Because of the ion-exchanging nature of the glass membrane, it is possible for some other ions to concurrently interact with ion-exchange sites of the glass, distorting the linear dependence of the measured electrode potential on pH or other electrode functions. In some cases, it is possible to change the electrode function from one ion to another. For example, some silicate pPNA electrodes can be changed to pAg function by soaking in a silver salt solution.

Interference effects are commonly described by the semi-empirical Nikolsky-Shultz-Eisenman equation, an extension to the Nernst equation. It is given by:
 $E=E^0 + \frac{RT}{z_iF} \ln \left [ a_i + \sum_{j} \left ( k_{ij}a_j^{z_i/z_j} \right ) \right ]$
where E is the electromotive force (emf), E^{0} the standard electrode potential, z the ionic valency including its sign, a the activity, i the ion of interest, j the interfering ions and k_{ij} is the selectivity coefficient quantifying the ion-exchange equilibrium between the ions i and j. The smaller the selectivity coefficient, the less is the interference by j.

To see the interfering effect of Na^{+} to a pH-electrode:
 $E=E^0 + \frac{RT}{F} \ln \left ( a_{\text{H}^+} + k_{\text{H}^+,\text{Na}^+}a_{\text{Na}^+} \right )$

== Range of a pH glass electrode ==
The pH range at constant concentration can be divided into 3 parts:

Scheme of the typical dependence E (Volt) – pH for glass electrode.

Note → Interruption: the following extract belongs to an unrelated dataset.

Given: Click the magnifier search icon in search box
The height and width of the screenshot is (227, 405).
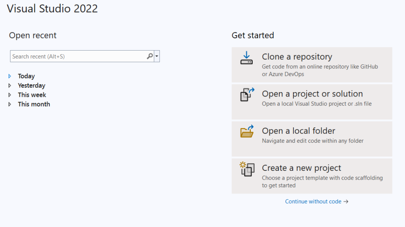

- Undisturbed electrode function, where potential linearly depends on pH, realizing an ion-selective electrode for hydronium:
 $E=E^0 - \frac{2.303RT}{F} \text{pH}$
where F is Faraday's constant (see Nernst equation).
- Alkaline error range – at low concentration of hydrogen ions (high values of pH) contributions of interfering alkali metals ions (such as Li^{+}, Na^{+}, K^{+}) are comparable with one of the hydrogen ions. In this situation dependence of the potential on pH become non-linear and often time-dependent.
The effect is usually noticeable at pH > 12, and at concentrations of lithium or sodium ions of 0.1 mol/L or more. Potassium ions usually cause a smaller error than sodium ions.
- Acidic error range – at a very high concentration of hydrogen ions (low values of pH) the dependence of the electrode on pH becomes non-linear, and the influence of the anions in the solution also becomes noticeable. These effects usually become noticeable at pH < +1.
Special electrodes exist for working in extreme pH ranges.

== Construction ==

Scheme of typical pH glass electrode.

A typical modern pH probe is a combination electrode, which combines both the glass and reference electrodes into one body. The combination electrode consists of the following parts (see the drawing):

1. A sensing part of electrode, a bulb made from a specific glass.
2. Internal electrode, usually silver chloride electrode or calomel electrode.
3. Internal solution, usually a pH=7 buffered solution of 0.1 mol/L KCl for pH electrodes or 0.1 mol/L MCl for pM electrodes.
4. When using the silver chloride electrode, a small amount of AgCl can precipitate inside the glass electrode.
5. Reference electrode, usually the same type as 2.
6. Reference internal solution, usually 3.0 mol/L KCl.
7. Junction with studied solution, usually made from ceramics or capillary with asbestos or quartz fiber.
8. Body of electrode, made from non-conductive glass or plastics.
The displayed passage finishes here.